Dr. Goodall came on stage at about 7:10 PM and launched right in to her lecture, which lasted about 1 hour and 45 minutes. Her lecture was very, very interesting, and started off with her discussing her life and how everything came together for her to begin her first landmark study of chimpanzees in Africa. She then proceeded to talk about what her studies have found regarding chimpanzee behavior and even included a couple of neat stories of what she encountered deep in jungles of central Africa.
From there, the lecture became more serious, as Dr. Goodall began discussing not only how dire the situation for both chimps and people in Africa is, but also in the entire world in general. She emphatically urged the audience to try to overturn the immense degradation the environment has suffered in the last half-century. She concluded that “There is hope,” and that “it lies in heads and hands of each one of us.”

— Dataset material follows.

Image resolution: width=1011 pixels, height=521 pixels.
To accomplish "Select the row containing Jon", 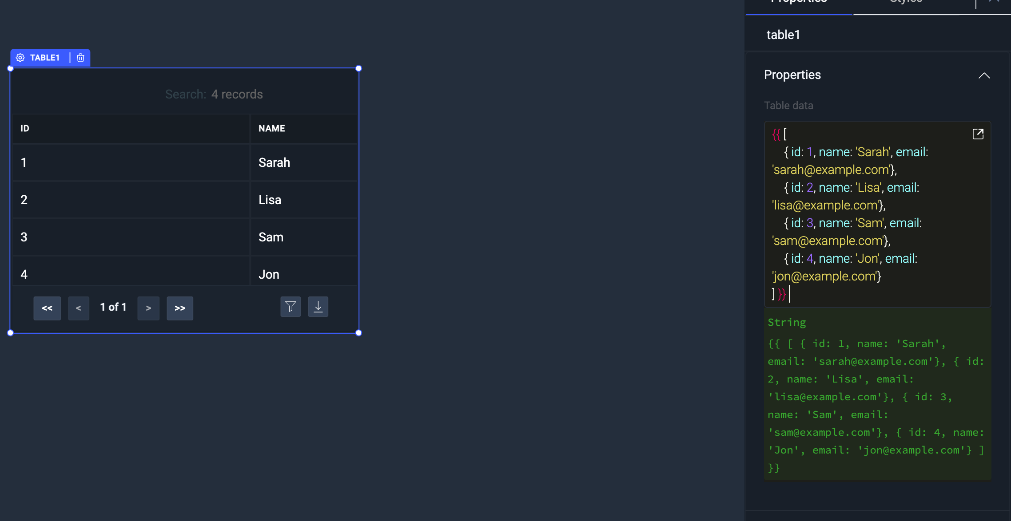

To end, Goodall told a couple more stories of the adventures she’s experienced in her lifetime. All in all, Dr. Goodall proved to be an extremely eloquent speaker, and her force on stage was reinforced by her soothing English accent. Goodall was also pretty funny, as she managed to include some wit into her lecture and ad-lib some jokes before and after her lecture as well.
After a short Q&A session following the lecture, whereby anybody in the audience could come up to a microphone to ask Dr. Goodall a question, she proceeded to go out to the main lobby of the auditorium to speak with people and sign books. Some people associated with the Jane Goodall Foundation were also on hand to sell some wares. The number of people standing in line to get a chance to see Goodall was, however, far too long for me, so I opted to leave. Interestingly enough, though, just as I was coming off the stairs from the balcony level to the lobby level, Goodall and her entourage walked right past me. So yes, I can say I came within about 3 feet of Jane Goodall.
So basically going to see this lecture was a really nice way to spend my Wednesday evening. As an endnote – because I didn’t know where else it would fit into this entry – Goodall, before Wednesday, had visited 49 of the United States. What was the one state she had never been to? North Dakota.